[NER and Topic Classification] Methodological questions


I would like to train a NER model to classify organizations in the startup ecosystem (label such as "Startup", "Incubator", "Startup Studio", "Investor", "Universities", "Public Institutions"). I have a database of several million tweets / articles to train the algorithm.

I want to be able to easily add new NER labels (if asked by a client ; for example "Corporate" or "Accelerator") and I am wondering if - in this situation - it is relevant to train one NER classifier for each type of entity to be more flexible and to be able to easily add a new label.

I have a related issue for topic classification. I want to implement a flexible methodology to easily add new topic over time. Here again, I'm thinking about one-vs-all binary classifier (one for each topic) instead of a multi-class supervised classification. It might also be easier to train as the number of topic is already large (about 30 topics).

What do you think of the advantages / drawbacks of those two methods ? I would like to have a methodology that allows me to easiliy add new label (or new topics) over time (when asked by a client or when a new topic / type of institution emerges).

Thank you very much,

Hi Thomas,

I think the best approach for you will be to use only one label for the actual NER part, and then to do a separate linking step where you resolve the entity to a knowledge base and decide for each company in the knowledge base whether it's a startup, incubator, startup studio etc.

To explain this, let's use the term "entity" to refer to the actual thing in the real world (the organization or whatever), and the term "mention" to refer to the piece of text that refers to the entity in an article.

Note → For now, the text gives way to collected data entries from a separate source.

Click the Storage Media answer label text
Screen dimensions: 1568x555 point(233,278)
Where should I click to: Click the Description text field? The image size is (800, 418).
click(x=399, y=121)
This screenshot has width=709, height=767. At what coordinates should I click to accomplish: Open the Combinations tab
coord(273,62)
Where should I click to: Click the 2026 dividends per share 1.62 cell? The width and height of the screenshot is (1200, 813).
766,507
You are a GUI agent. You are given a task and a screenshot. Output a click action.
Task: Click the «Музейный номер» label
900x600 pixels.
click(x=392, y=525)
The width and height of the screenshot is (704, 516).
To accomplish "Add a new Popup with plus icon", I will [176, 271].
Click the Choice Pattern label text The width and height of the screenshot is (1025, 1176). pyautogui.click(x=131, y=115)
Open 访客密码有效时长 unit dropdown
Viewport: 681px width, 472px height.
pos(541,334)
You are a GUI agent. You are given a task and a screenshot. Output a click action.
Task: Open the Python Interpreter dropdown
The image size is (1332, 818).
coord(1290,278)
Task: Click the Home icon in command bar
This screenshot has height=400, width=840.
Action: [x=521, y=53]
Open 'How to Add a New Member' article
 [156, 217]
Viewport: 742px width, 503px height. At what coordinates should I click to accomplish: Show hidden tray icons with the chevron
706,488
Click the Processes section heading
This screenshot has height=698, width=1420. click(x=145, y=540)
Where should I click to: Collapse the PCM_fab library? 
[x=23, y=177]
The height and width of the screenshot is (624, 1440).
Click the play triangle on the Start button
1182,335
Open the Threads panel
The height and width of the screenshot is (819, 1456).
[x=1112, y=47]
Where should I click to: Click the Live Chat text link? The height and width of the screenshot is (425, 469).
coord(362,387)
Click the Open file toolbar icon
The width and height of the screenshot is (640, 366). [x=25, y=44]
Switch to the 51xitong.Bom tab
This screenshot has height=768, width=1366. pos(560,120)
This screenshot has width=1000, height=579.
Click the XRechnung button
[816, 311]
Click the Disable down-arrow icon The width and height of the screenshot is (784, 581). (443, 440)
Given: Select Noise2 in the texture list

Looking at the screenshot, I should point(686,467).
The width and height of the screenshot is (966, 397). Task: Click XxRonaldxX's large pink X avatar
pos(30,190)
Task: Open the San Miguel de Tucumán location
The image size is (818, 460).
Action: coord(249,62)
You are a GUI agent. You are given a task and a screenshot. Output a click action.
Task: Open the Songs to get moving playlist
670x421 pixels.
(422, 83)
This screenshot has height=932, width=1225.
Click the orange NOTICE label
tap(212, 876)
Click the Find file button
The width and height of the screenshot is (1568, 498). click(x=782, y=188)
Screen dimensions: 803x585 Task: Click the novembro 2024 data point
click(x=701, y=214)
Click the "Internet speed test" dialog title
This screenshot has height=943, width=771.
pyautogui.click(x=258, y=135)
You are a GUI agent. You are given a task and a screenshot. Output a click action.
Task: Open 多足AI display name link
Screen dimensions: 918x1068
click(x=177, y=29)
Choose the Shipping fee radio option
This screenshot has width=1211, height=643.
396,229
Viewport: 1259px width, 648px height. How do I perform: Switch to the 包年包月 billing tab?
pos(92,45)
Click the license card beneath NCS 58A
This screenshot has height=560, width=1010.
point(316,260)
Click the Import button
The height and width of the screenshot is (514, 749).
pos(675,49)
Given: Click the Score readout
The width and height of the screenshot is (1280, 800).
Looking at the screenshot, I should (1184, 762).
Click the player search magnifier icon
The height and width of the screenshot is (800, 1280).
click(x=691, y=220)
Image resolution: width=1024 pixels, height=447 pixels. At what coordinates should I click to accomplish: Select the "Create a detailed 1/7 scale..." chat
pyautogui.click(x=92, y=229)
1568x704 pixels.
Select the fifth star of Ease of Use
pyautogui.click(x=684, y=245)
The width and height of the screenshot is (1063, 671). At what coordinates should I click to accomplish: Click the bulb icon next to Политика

The classification into "Startup", "Incubator", "Startup Studio" etc is a property of the entity, it's not a property of the mention. You can't have an entity that should be labelled a "Startup" in some discourse contexts but a "Startup Studio" in other discourse contexts, right? So you'll be able to control and reason about the behaviour of your system much better if you structure it to reflect this fact.

If you re-predict the classification on each mention, you'll have to deal with situations where the model is flipping its prediction for a single entity, even within a single document. This will be really difficult to work with, and you'll probably end up having to resolve the discrepancy with a post-process anyway.

In practice, the system for doing the "linkage" and classification will probably be quite simple. You can use a substring match system to associate entities within a single article. Especially within news texts, you'll usually get one full-name mention of the entity --- often with a hyper-link to fully disambiguate. Then you'll have various shortened forms. You then just have to decide once whether all mentions of "DoorDash" are a startup. You probably only have a few thousand entities in your domain, so you can do the common ones manually, and then have pretty simple heuristics to handle the other ones.